Ox Pull 4th of July

       Reading, VT turns 250 years old today.  With a population of 707, Reading’s 4th of July celebration is utterly fascinating.   Like many other New England towns, Reading holds a good old-fashioned ox pull.

     The setting is the public school’s athletic field next to a set of weathered bleachers.  Hot dogs are sold for a buck.  Two oxen, often taller than I am, yoked together by wood and leather, are lead in and harnessed to a platform holding 2,000-3,2000 lbs of concrete.  They must pull that sled six feet.  Fast as they can.  At a signal, their handlers, sometimes a willowy girl or boy in shorts and boots, cry “Get Up!” with a sharp slap of a switch.  The great lumbering beasts surge into forward motion, tossing their heads.  The handler curses or yells encouragement.  Sometimes the oxen bellow.   The huge blocks are dragged past a line.  The oxen cease, their handlers praise and lead them away.  Then a tractor pushes the concrete-laden platform back six feet so the next team can have their turn.  Later, the same team will return to pull that sled 100 pounds heavier.

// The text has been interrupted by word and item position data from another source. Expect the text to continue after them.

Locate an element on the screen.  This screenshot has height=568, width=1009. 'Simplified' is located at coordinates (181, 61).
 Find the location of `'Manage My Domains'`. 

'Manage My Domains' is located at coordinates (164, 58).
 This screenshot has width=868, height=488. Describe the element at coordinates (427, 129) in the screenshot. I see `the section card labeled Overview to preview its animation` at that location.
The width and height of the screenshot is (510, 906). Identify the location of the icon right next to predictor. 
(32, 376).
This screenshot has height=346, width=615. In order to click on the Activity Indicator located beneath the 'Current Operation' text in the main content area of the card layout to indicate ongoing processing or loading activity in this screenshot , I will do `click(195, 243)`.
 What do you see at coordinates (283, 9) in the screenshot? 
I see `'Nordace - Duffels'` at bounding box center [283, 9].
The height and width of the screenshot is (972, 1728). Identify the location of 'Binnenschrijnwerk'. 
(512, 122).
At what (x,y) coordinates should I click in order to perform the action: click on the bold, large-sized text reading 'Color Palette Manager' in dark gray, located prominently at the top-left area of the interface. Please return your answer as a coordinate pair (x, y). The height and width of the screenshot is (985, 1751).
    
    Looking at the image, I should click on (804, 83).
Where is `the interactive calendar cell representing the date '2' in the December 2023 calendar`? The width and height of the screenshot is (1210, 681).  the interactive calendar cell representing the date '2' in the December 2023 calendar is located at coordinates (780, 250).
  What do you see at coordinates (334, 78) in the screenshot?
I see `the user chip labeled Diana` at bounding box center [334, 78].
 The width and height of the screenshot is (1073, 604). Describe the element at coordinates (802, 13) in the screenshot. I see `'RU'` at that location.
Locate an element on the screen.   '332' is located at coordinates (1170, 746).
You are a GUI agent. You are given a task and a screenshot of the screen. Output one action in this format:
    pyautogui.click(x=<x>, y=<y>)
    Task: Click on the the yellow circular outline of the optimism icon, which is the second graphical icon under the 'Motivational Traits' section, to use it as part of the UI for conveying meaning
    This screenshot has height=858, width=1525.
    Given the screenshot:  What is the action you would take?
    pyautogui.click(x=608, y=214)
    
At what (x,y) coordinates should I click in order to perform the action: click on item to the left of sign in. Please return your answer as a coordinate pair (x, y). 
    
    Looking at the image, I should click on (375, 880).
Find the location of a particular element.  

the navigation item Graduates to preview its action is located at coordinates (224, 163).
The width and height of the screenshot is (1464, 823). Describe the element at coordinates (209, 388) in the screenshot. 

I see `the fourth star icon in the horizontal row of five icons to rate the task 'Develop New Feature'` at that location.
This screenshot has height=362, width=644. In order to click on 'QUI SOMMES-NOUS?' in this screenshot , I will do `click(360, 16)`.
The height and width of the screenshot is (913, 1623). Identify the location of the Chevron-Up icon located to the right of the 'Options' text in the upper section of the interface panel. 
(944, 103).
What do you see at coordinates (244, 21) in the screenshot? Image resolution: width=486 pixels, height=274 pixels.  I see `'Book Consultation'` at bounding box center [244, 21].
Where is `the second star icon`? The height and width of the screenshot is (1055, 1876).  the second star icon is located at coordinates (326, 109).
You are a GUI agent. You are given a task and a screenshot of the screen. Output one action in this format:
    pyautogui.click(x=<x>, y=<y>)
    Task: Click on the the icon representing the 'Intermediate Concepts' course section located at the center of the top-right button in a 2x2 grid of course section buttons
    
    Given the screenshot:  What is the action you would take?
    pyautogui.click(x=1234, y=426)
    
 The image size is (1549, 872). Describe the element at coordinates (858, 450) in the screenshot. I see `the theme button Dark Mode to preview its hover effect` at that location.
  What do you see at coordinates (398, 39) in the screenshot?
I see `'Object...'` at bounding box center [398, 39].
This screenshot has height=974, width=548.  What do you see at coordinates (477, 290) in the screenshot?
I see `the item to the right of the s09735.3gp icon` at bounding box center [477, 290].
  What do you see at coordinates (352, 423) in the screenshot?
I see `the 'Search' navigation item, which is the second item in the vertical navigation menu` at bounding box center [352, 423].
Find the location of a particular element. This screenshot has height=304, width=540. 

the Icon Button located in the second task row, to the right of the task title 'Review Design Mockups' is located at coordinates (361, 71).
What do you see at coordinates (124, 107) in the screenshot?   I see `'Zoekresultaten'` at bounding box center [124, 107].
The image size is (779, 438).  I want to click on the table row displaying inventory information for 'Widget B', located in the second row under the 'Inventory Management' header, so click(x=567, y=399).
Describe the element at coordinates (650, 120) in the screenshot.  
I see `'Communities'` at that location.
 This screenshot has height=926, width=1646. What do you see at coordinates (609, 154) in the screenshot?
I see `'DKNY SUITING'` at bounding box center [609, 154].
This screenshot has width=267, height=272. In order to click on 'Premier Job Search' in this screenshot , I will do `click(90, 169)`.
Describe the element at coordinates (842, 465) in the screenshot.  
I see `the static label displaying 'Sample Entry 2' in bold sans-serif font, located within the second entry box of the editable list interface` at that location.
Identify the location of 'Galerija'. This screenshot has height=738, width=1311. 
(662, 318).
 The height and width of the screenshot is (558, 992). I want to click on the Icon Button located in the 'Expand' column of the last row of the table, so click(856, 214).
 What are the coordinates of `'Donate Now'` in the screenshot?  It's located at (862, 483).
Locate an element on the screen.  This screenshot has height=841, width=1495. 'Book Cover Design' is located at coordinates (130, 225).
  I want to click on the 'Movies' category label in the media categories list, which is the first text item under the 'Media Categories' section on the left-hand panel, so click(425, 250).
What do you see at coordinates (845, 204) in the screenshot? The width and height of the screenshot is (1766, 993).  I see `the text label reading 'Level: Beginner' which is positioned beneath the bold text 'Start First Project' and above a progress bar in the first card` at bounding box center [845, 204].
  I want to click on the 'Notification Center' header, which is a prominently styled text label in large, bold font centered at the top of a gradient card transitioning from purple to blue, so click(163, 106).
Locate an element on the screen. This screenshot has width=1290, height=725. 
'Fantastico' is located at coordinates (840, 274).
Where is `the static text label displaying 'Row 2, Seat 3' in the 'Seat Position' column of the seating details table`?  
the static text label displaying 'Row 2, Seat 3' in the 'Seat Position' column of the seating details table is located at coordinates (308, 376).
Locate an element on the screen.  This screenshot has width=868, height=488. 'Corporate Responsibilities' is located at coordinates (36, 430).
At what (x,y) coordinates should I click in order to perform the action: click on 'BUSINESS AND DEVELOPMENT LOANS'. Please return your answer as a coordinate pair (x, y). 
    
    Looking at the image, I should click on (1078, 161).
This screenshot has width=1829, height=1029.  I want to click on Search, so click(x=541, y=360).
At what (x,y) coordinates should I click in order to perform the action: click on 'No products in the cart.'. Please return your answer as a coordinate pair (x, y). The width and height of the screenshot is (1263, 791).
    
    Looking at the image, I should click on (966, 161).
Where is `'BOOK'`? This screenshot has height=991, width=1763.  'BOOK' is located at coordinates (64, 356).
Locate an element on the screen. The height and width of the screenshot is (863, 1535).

     I can watch the competition all day, and if the ox action slows for a moment, just jawing with the locals is a pleasure.

    With any luck, before I leave I will get to pet an ox or two.  Their very enormity thrills me.  Sometimes it is not clear that they even notice that I am there.  I always wonder if country folk pet oxen as well, or if my petting them indelibly marks me as once-country-now-inexorably-‘citified.’  And I wonder what it would be like to get to know a great horned beast that is bigger than me.

And I really want to know what the oxen do the rest of the year.  The question surpasses them.  Are they, like our deepest hopes and values, trotted out on holidays to flex and strain and entertain, then left out in some back forty to graze the other 364?

I want to hold the image of these oxen all year–lumbering forward, strong and steady–unstoppable.  I want to move a mountain because it needs to be moved, then return an hour later and, though it is even heavier, move it again.  I want to look back from a day’s work and see furrows plowed straight and deep, knowing I will rise the next dawn to sow.

I want this to be my 4th, my 5th, and on like that.

(Mazeltov to Reading, VT)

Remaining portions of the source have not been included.